ELGIN ACRES FIGHTS MOBILE HOME

The two-acre lot in Elgin appealed to Lisa and Rufus McDaniel, but their “Little House on the Prairie” dream has turned into a legal nightmare.

When the Columbia couple rolled a doublewide mobile home onto the Smyrna Road property May 22, they were met with a restraining order preventing them from moving in.

The residents of Elgin Acres say in a lawsuit that deed restrictions bar mobile homes from their neighborhood, even though another mobile home has been in the subdivision for four years.

Lisa McDaniel believes another mobile home once occupied her lot and that her prospective neighbors are trying to enforce restrictive covenants selectively against her black family.

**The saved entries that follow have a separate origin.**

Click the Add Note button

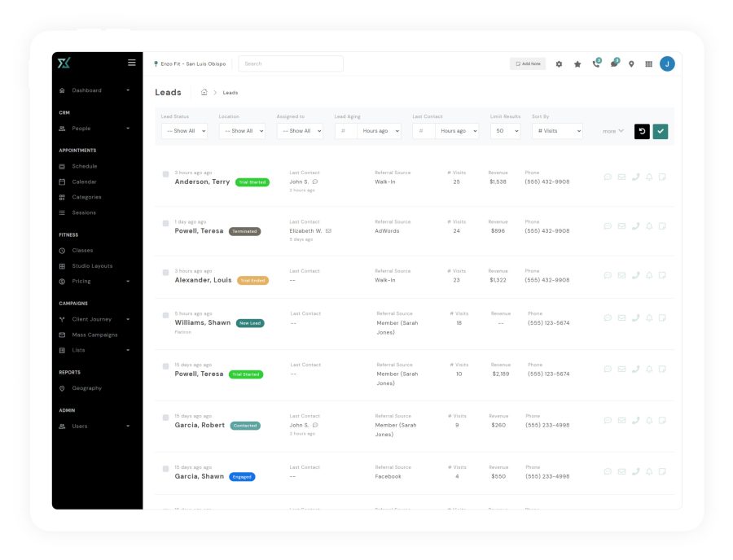tap(528, 63)
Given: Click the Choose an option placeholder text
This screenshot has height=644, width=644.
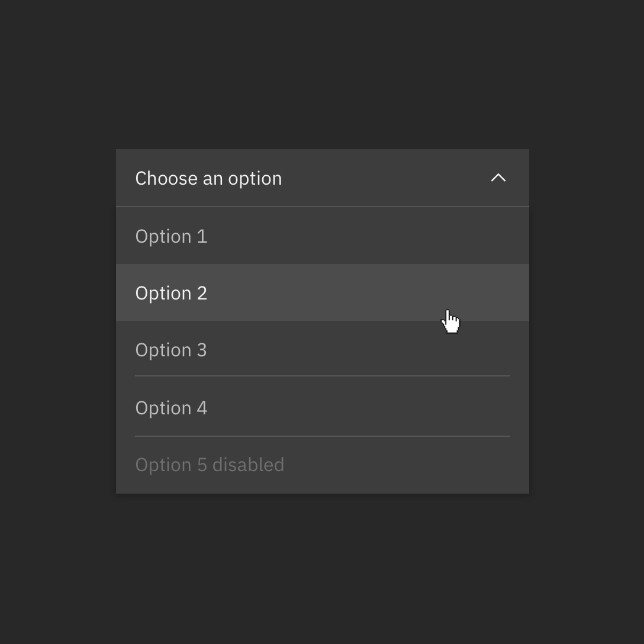Looking at the screenshot, I should tap(208, 178).
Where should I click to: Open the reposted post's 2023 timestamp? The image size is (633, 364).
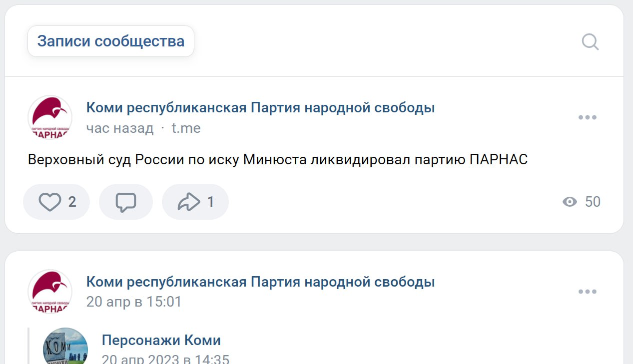point(165,359)
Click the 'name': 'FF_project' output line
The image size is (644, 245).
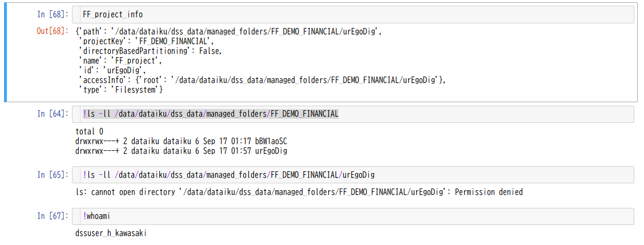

It may be a color issue, she has decided, because the other mobile home occupants in the neighborhood are white. Neighbors deny any racial motivation and also are suing the owner of the other mobile home, who is white.

“It makes me sad to think a place I felt so good about and had so many dreams about, now I feel like, ‘How can I be happy there?’ ” McDaniel said.

“If it’s all about restrictions, the people didn’t have to deny us a place to live while all this runs its course. If we didn’t have our family, we’d be on the streets,” she said.

A hearing on whether the residents can bar mobile homes from their neighborhood is scheduled for July 15. Until then, Lisa McDaniel and her two daughters are moving back and forth between the homes of her mother and sister. Her husband is living with his brother.

For the 23 residents who filed a lawsuit against the McDaniels and Margie Harrell, who owns the other mobile home in the subdivision, the issue is one of property value.

The land composing Elgin Acres, a three-road tract containing about 20 homes near Blaney Elementary School, has had the restrictive covenants prohibiting mobile homes since 1973, homeowner Larry Shirah said.

E.T. Bowen, who owned two tracts of land that became Elgin Acres, originally placed the restrictions on the property when he sold it to Lem Wooten in 1973. Wooten passed on the restrictions to each property owner when he carved up the land into lots.

Shirah said the McDaniels were told by letter and orally that mobile homes were prohibited on the lot, located at the entrance of the subdivision.

“The McDaniels have known about the restrictions since three days after their closing (in December), and they’ve ignored it,” Shirah said.

The racial issue is “absolutely ridiculous,” Shirah said, noting that two black families rent homes in the neighborhood. One black homeowner is among the 23 residents who filed suit against the Columbia couple, he said.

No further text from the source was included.